PARTS OF THE EXERCISE -
A. In the pandemic blog post, which publication printed the writer's latest column?
B. Carry the pandemic blog post on past its last paragraph.

EXTRACT TO READ -
============

Thursday, November 11, 2021

The good in a bad time

 

   I’m not sure if many of us realize how significant, how momentous these last 18 or so months have been.  Do many people see this pandemic as an unprecedented time, a period that will go down in history, perhaps more than the Spanish flu epidemic of 1919?  Or has it just been a time of inconvenience, when we couldn’t go out much and have to wear stupid masks? 

   Surely this attitude was perpetuated by Donald Trump in his disasterous leadership as president at the onset of this crisis, treating it as a bothersome inconvenience, which has ended up with it being much worse – lasting much longer, with many more deaths – than it could have been. 

   In any case, the pandemic presented us with challenges and hard lessons, some of which are leading to better things.  I explored this in my latest Claremont Courier column, which was published a couple Fridays ago. 

           AFTER A TIME OF QUIET, A TIME TO REACH OUT

   I have pandemic guilt. 

   Or do I?

   Over the last 20 months or so – yes, we’ve been at this life-turned-upside-down slog together, as we’ve kept hearing, for nearly two years – I’ve heard and read countless stories about what people have been doing, have accomplished, during the pandemic. 

   Apparently, folks, at least those who trusted science and followed the health officials’ advice, got busy while holed up at home.  They didn’t sit around playing tiddly-winks or doing nothing or just watching Netflix.  Although plenty did watch Netflix, at least on the side, while doing something else.

   Some did things, more often than not new things, to pass the time, while others used the time for things, projects, that they had been meaning to do, things that they had wanted to do but never found the time to do.  Now they had the time. 

   According to reports in the first two or three months that COVID-19 kept us at home, some tried out sourdough starters and also learned to perfect pies and delicate pastries.  Some embarked on long-dreamed-of home improvement projects and some taught themselves another language or how to quilt.  Some wrote the novel they always thought of writing, some painted cards and mailed them to friends with thoughtful notes, and some wrote songs, made music videos, recorded albums. 

   I kept seeing these stories about all the things people were getting done, were accomplishing, during the pandemic. It was a bit like reading that Mozart completed something like five symphonies and a couple operas while he was a teenager. 

   It was hard not to feel like a slouch, like I was downright lazy, like I was wasting all this extra time that we had on our hands.  It was hard not to feel guilty for not making good use of this time, for not being incredibly productive during this period away from our normal, too-busy lives, as forced and as unwanted as it was.

============

DATA RECORDS -
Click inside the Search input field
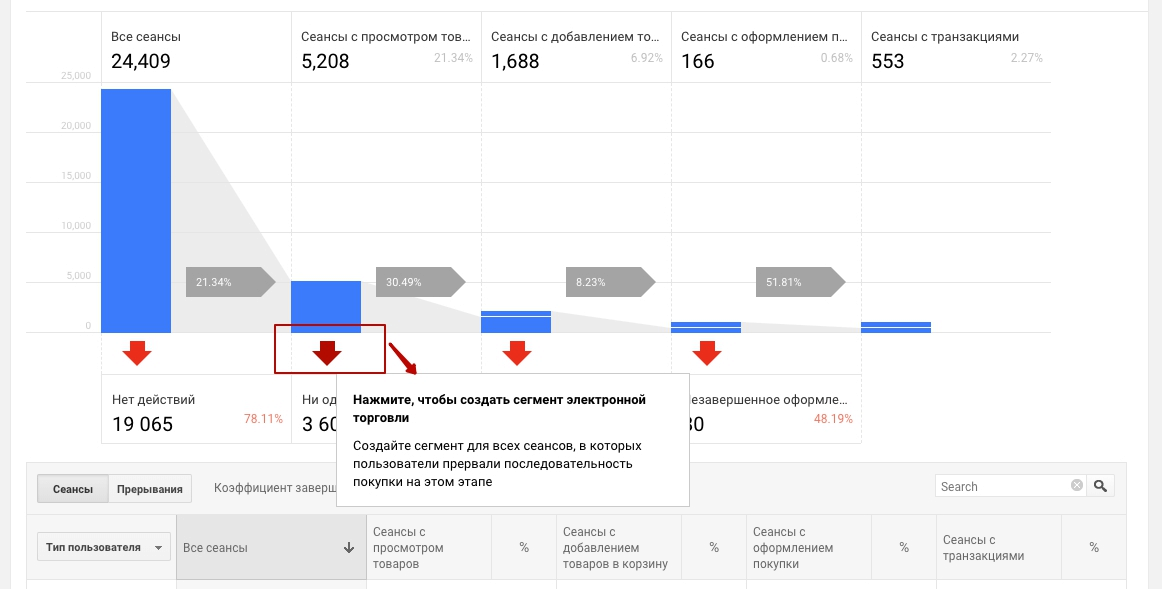This screenshot has height=589, width=1162. pos(1002,486)
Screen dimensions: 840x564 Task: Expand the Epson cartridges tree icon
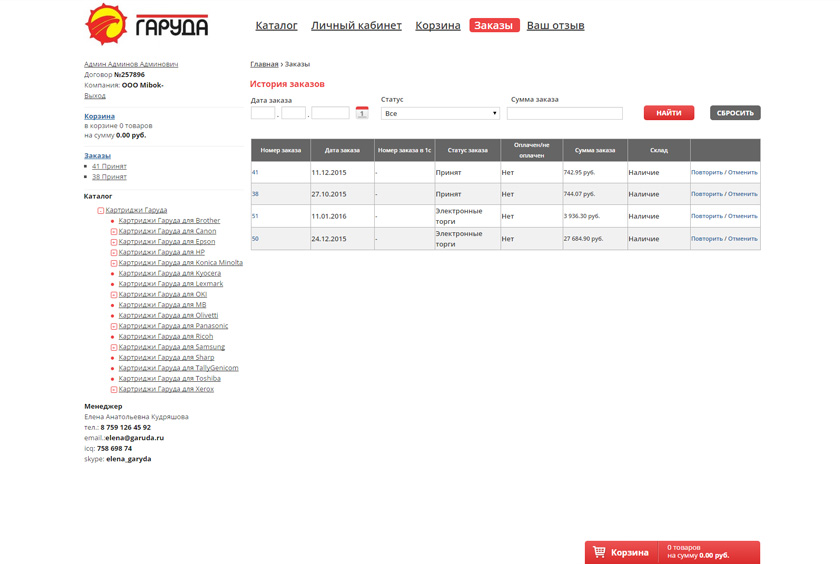tap(114, 242)
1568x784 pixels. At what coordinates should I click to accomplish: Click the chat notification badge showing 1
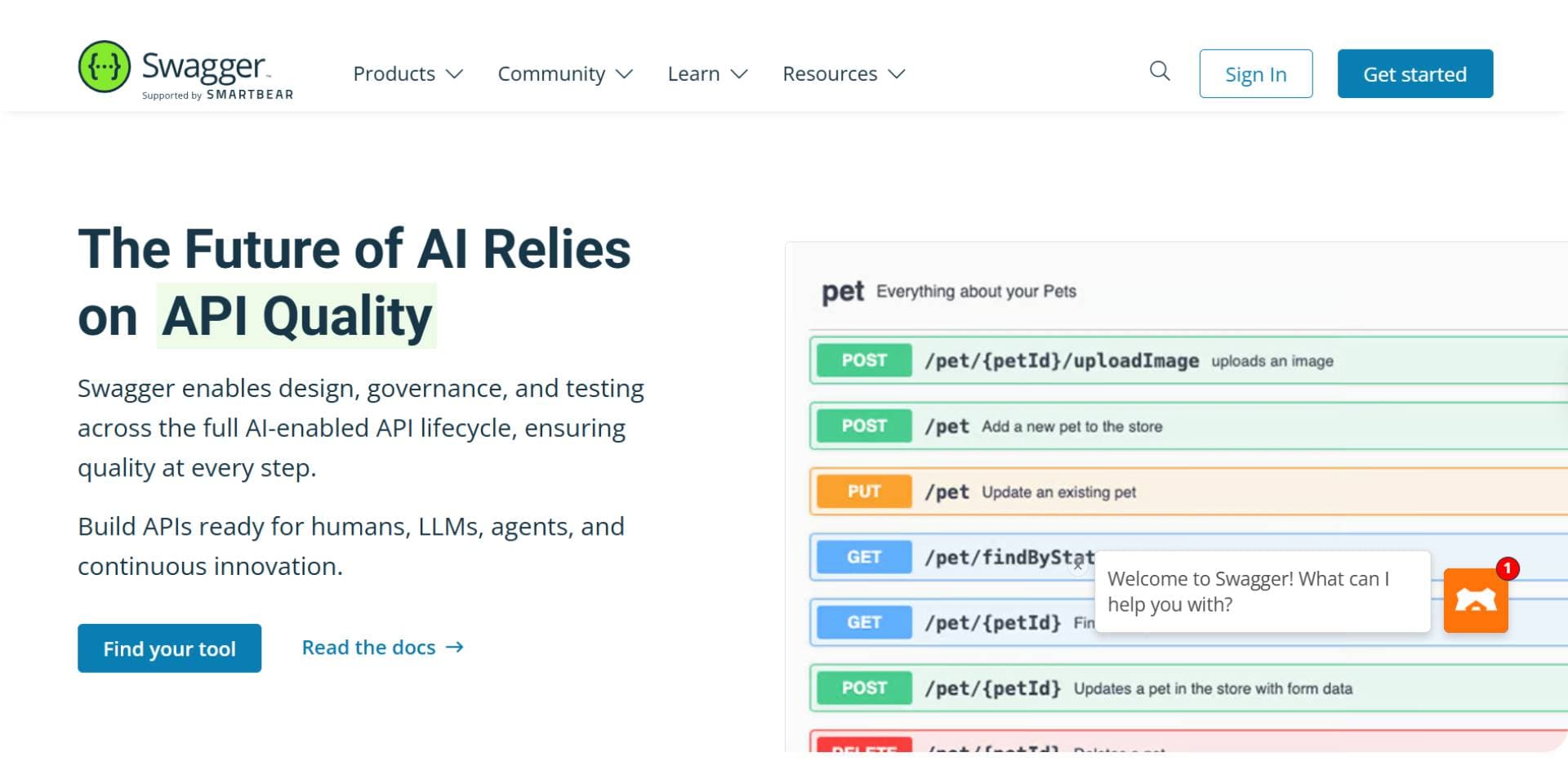point(1507,568)
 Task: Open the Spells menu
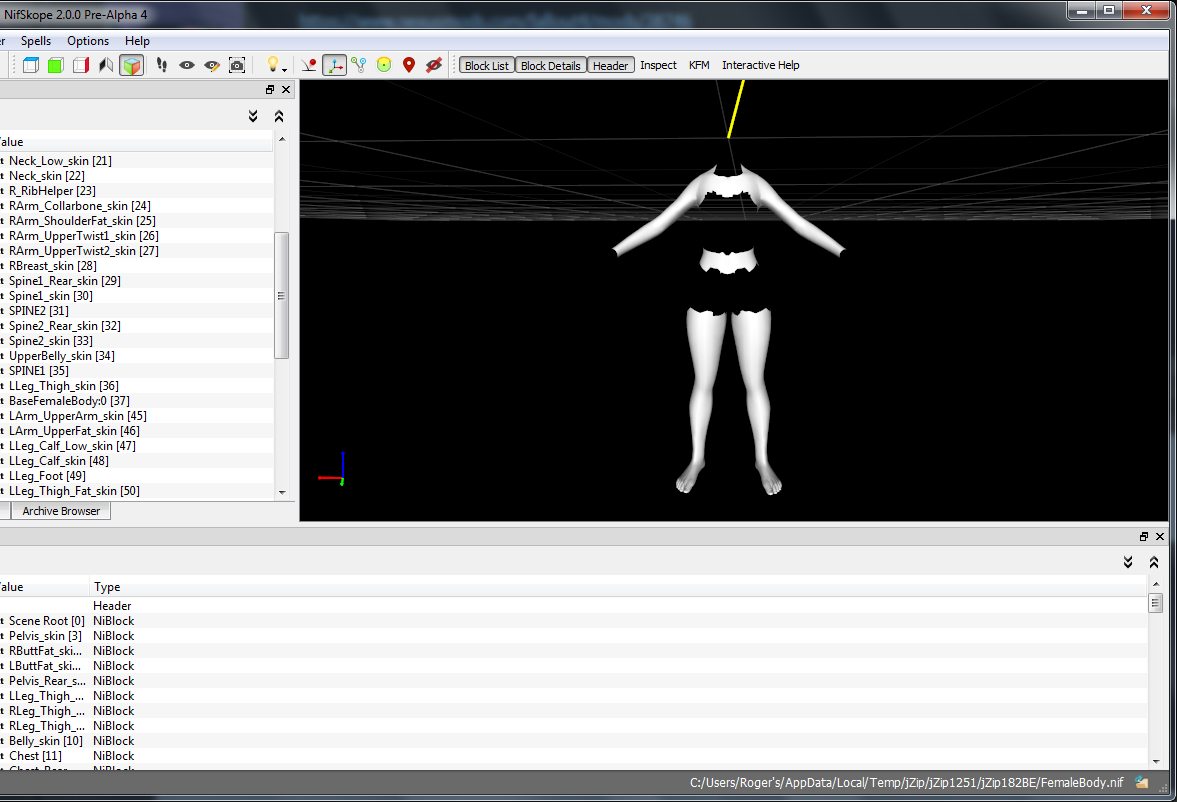point(36,41)
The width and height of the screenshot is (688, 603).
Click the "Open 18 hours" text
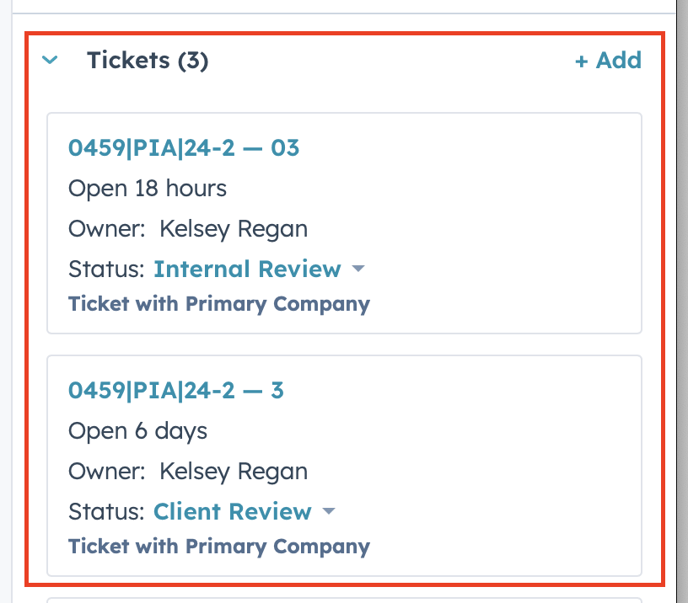(x=147, y=188)
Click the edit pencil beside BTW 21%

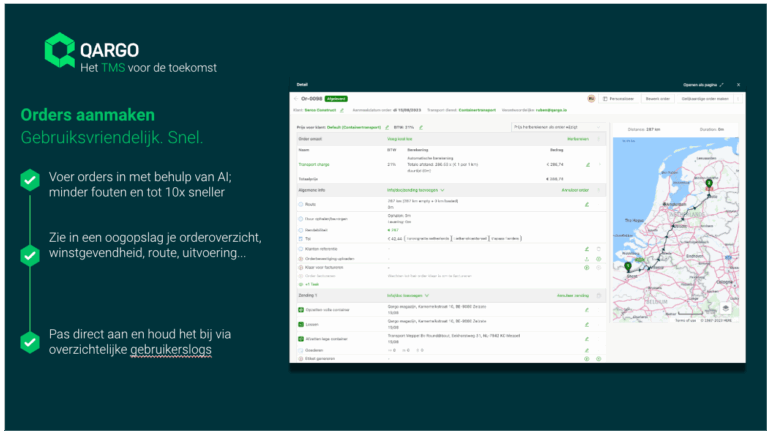[422, 128]
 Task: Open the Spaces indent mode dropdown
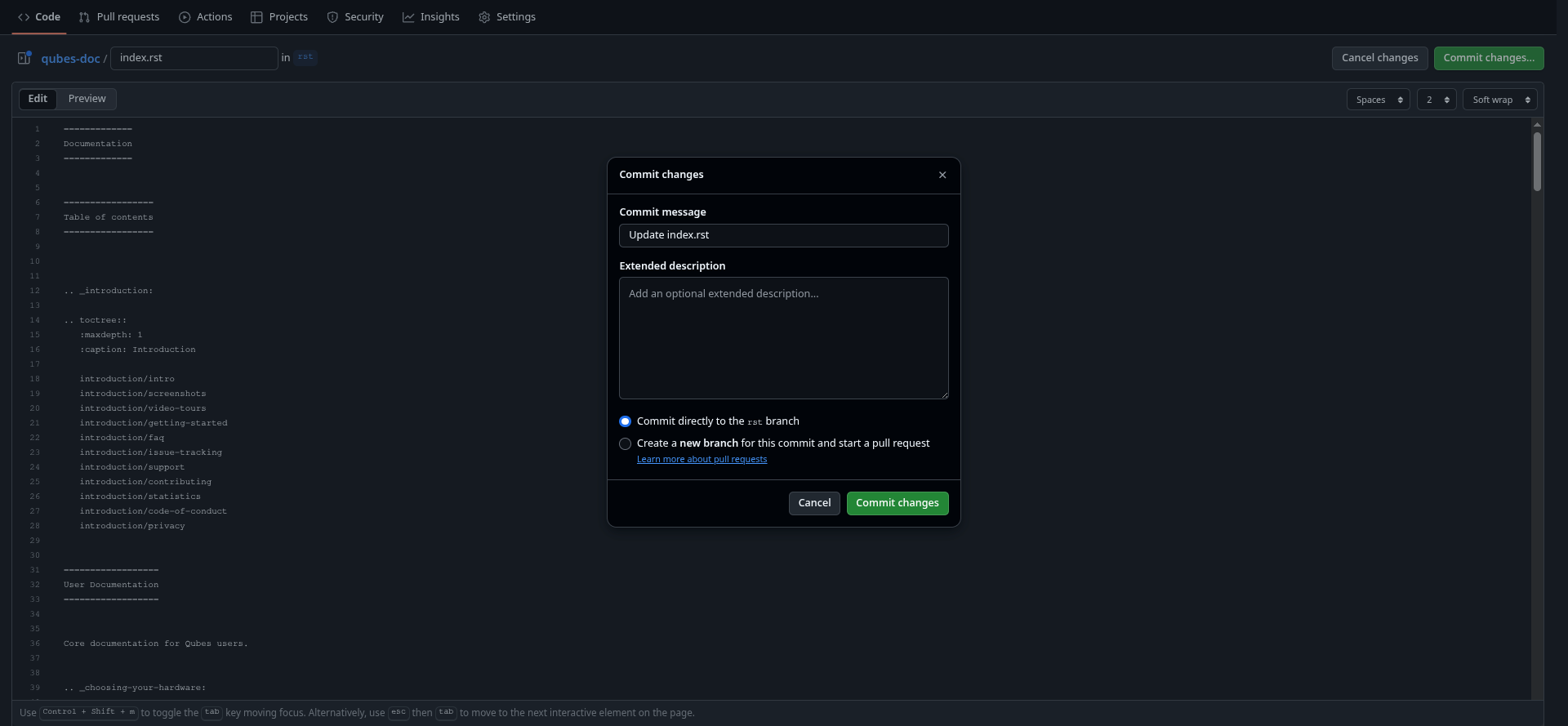point(1378,100)
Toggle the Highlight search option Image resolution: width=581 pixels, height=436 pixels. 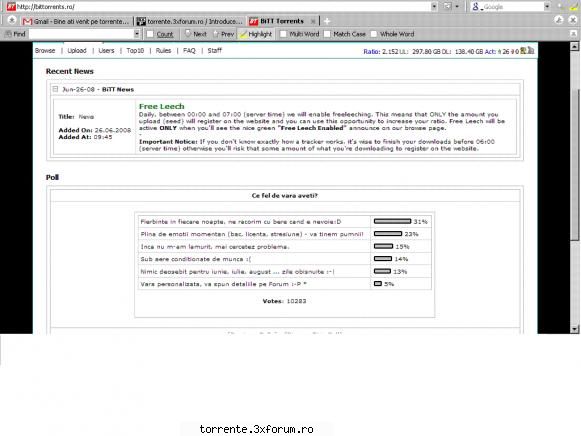(x=256, y=34)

============

ANSWERS FOR THE EXERCISE -
A. The Claremont Courier

B.
   That there has also been thousands and thousands of people getting sick and so many of them dying, dying awful deaths alone in crowded hospitals, hasn’t helped.  

   But, then again, while I didn’t take on a grand project, while I didn’t spend this down time writing the great American novel, I wasn’t doing nothing.  I was getting work done, important work on myself that I needed to get done. 

   The strange fact is that, in some sense, the pandemic didn’t interrupt what I saw as my normal, too-busy life.  That had happened three years earlier when I had spinal surgery, which saved my life but left me far more disabled than I had already been. What was interrupted for me by the COVID lock-down was getting back to my life or, rather, a new life. 

   Right as I was getting into the swing of things, into the life that I was now to have, to find, to develop, I found myself back stuck at home, back in a state of convalescence. 

   Except, this time, I wasn’t alone.  I wasn’t the only one stuck at home, in a state of limbo, if not convalescence.  We were all suddenly set back, having to stop and put our lives on hold and try to make new sense of it.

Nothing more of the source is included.